[Written problem] Convert the entries, from the beginning through the line containing "XIANG GUO 🌶", into a two-column CSV with headers entry_text and answer: one row per entry, holding its text and its answer. Put each value in one quoted field, with line breaks replaced by spaces.

--*--

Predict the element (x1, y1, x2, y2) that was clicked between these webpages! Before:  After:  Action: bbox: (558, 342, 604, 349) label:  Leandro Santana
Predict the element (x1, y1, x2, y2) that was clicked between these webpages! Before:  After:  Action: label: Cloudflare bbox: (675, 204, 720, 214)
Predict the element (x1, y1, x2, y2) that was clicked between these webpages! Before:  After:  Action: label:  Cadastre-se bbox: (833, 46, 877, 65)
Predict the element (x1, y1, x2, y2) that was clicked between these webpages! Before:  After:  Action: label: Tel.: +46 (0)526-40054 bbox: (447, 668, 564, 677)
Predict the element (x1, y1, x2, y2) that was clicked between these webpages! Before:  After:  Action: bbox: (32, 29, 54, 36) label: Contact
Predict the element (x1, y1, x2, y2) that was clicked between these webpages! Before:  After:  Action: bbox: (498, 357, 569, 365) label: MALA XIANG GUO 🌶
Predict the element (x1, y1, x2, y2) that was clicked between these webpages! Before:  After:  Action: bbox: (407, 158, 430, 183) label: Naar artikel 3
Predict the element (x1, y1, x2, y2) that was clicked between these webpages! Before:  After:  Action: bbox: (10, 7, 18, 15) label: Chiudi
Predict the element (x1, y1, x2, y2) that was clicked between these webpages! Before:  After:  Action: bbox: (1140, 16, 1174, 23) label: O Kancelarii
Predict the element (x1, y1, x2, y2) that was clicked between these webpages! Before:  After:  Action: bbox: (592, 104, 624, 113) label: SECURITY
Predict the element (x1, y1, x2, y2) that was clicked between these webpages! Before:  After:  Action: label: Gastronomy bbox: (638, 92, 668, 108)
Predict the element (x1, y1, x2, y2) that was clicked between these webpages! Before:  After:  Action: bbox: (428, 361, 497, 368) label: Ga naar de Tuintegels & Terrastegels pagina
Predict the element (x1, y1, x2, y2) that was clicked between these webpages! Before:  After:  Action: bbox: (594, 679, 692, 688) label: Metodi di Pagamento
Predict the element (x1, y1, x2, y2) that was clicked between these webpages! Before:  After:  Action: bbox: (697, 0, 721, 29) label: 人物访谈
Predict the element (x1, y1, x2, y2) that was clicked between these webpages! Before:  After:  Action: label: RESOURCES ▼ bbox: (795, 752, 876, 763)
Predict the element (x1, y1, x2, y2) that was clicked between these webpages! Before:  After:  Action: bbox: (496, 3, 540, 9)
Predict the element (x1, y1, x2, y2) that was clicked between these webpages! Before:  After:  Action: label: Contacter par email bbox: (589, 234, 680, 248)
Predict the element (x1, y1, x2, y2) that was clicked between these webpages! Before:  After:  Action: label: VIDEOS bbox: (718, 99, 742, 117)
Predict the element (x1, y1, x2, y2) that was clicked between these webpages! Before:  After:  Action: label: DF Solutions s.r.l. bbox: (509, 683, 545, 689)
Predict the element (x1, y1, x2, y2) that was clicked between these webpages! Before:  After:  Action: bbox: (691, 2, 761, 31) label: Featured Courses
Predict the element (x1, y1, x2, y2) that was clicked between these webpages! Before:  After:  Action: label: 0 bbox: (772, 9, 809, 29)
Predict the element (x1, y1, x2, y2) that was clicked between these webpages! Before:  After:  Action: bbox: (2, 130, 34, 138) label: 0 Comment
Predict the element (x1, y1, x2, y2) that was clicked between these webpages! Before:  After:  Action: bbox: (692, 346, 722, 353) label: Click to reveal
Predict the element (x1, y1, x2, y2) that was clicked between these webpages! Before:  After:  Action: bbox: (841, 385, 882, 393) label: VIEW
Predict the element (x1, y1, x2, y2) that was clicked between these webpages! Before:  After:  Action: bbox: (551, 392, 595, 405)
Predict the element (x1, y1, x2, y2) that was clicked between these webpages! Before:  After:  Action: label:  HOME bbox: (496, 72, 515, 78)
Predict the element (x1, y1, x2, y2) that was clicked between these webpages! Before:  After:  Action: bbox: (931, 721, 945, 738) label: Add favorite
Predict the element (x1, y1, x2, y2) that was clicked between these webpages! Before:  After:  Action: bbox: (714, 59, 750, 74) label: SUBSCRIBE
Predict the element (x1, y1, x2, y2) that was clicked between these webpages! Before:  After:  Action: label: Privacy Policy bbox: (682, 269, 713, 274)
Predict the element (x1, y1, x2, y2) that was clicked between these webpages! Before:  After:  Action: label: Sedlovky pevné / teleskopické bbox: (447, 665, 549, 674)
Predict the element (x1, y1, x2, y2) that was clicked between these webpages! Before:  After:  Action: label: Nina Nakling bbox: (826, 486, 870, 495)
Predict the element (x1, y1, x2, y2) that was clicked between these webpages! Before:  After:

--*--

[Exercise response]
entry_text,answer
"Predict the element (x1, y1, x2, y2) that was clicked between these webpages! Before:  After:","Action: bbox: (558, 342, 604, 349) label:  Leandro Santana"
"Predict the element (x1, y1, x2, y2) that was clicked between these webpages! Before:  After:","Action: label: Cloudflare bbox: (675, 204, 720, 214)"
"Predict the element (x1, y1, x2, y2) that was clicked between these webpages! Before:  After:","Action: label:  Cadastre-se bbox: (833, 46, 877, 65)"
"Predict the element (x1, y1, x2, y2) that was clicked between these webpages! Before:  After:","Action: label: Tel.: +46 (0)526-40054 bbox: (447, 668, 564, 677)"
"Predict the element (x1, y1, x2, y2) that was clicked between these webpages! Before:  After:","Action: bbox: (32, 29, 54, 36) label: Contact"
"Predict the element (x1, y1, x2, y2) that was clicked between these webpages! Before:  After:","Action: bbox: (498, 357, 569, 365) label: MALA XIANG GUO 🌶"